Boy, it appears Sally and I are really at odds. Our treatment plans, theoretical orientation and therapeutic techniques are diametrically opposed. Sally and I have locked horns in a bitter ideological conflict. We could debate some of these points for hours and never come to a peaceful resolution.
Wait a minute. Who is Sally? Why does she have such a say in what we talk about? And most important, how does Jane feel about our work?
Of course, Sally is Jane's friend. They've been friends for many years and Jane trusts her opinion. They share everything. Sally's been in therapy several times and majored in psychology, so Jane looks to her for advice. Sally wants to help Jane get the most out of her therapy, so she's kibitzing - looking over her shoulder, backseat driving. This well-meaning gesture can complicate and disrupt Jane's therapy.
As stated before by me and my fellow bloggers, the therapeutic alliance is extremely important for successful therapy. Jane and I working together on her issues in an atmosphere of trust and collaboration is the backbone of our work. When a Sally enters into the picture, the alliance can be undermined. Jane may start questioning our work and feel torn - to whom should she listen? Now, rather than getting down to the business of working on herself, she's sidetracked by divided loyalties.
Some of the people I've worked with report feeling awkward, annoyed and irritated when those close to them ask about their therapy. Others feel the questions convey love and interest in their life. And some clients actively solicit opinions about their therapy to help them know what their feelings about it should be, or to validate what they already feel. Therapy doesn't exist in a vacuum - it's tantalizing to talk about this hour with others during the week. If you do, you'll inevitably hear their feedback. Everyone has an opinion.
Before I dive too deep into this series, I'll state the big caveat: if something unethical or illegal is going on, please tell someone. Discuss your concerns with your therapist first, and if that doesn't resolve the issue, call your therapist's boss or licensing board and let them know what's happening. If you're not sure what's ethical and what isn't, take a look at their professional Code of Ethics. If a boundary is being violated, it's probably mentioned there.

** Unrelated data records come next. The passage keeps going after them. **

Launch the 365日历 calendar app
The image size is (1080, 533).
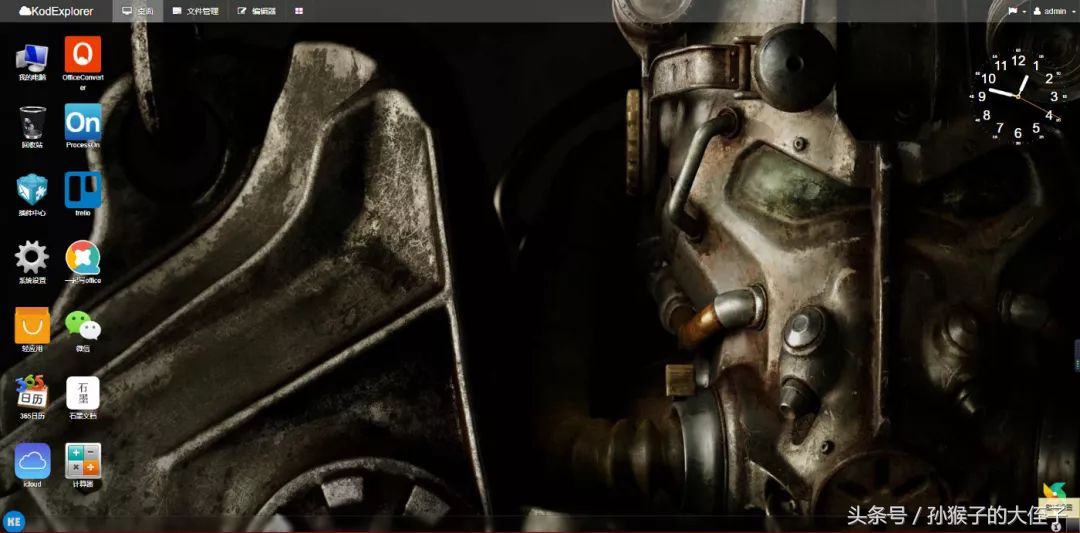[32, 393]
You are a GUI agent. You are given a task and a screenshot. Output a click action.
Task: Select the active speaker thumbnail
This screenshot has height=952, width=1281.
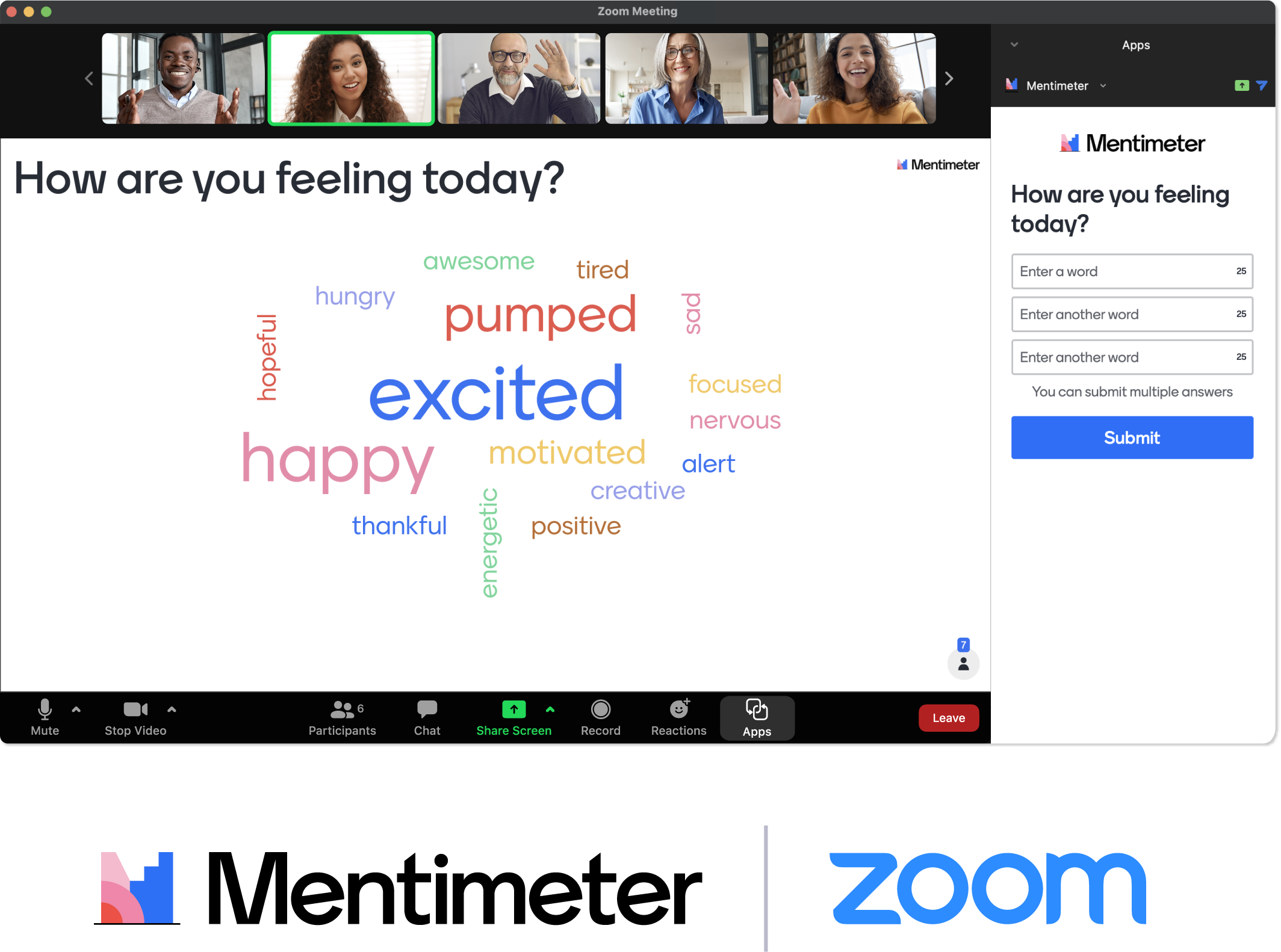click(x=351, y=77)
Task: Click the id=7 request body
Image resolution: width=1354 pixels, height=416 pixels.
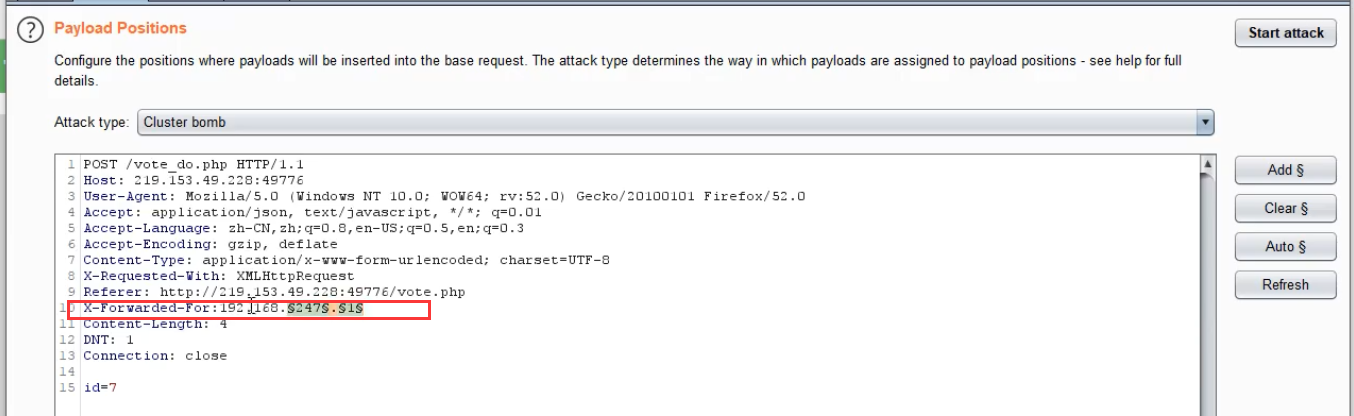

In this brief series I'll try to address what happens at the intersection of therapy and loved ones. I hope to leave you with an understanding of what is helpful for clients to disclose to others, what isn't, and what to do about overzealous backseat drivers. I'll cover the confusing area of adolescents in therapy as well as give tips to those with loved ones in therapy.
I'll be working from one general thesis: as long as the therapy is ethical and effective, it's best to discuss conflicts or concerns directly with your therapist. Why?
- Diffusion of energy: I've heard this from clients before: "something you said last week really ticked me off (or got me thinking, or confused me), but I talked to my friend and I feel better. So, what should we do today?" We just missed a great opportunity to dive into juicy material. Because you blew off steam outside the session, we are deprived of the opportunity to learn and grow in this room. You may feel better, but I don't have any greater understanding of the problem and we don't have the shared experience of resolving it.
- Assertion: No matter how collaborative the therapy, it's still a challenge to confront the therapist in the here and now. Many clients come to therapy wanting to work on their ability to confront. Why waste this opportunity?
- Therapist growth: Your therapist is a human and a professional, always growing and evolving in her work. If she made a poor choice, it would be great for her to hear about it. It's not your responsibility to educate or train your therapist, but she should be willing to learn from her mistake and provide better service to you.
- Developing self: I've mentioned people who tend to live life by committee. Rather than exploring and trusting their own opinion, they'll survey friends and family and adopt theirs. While occasionally helpful, making most decisions this way is disempowering. I'm interested in Jane's opinion of our work, not Sally's.
- Avoiding triangulation: In too many families, direct communication is replaced by a triangle: A tells B who tells C. This is a very common but ineffective way of communicating. Sometimes it's repeated in therapy (especially with teens): client is upset with therapist, client tells loved one and loved one leaves a stern message on therapist's voicemail. The therapist, bound by confidentiality laws, can't even acknowledge the client is in treatment without consent. When the client speaks directly to the therapist, it eliminates the triangle and gives the client a chance to deal with the situation directly.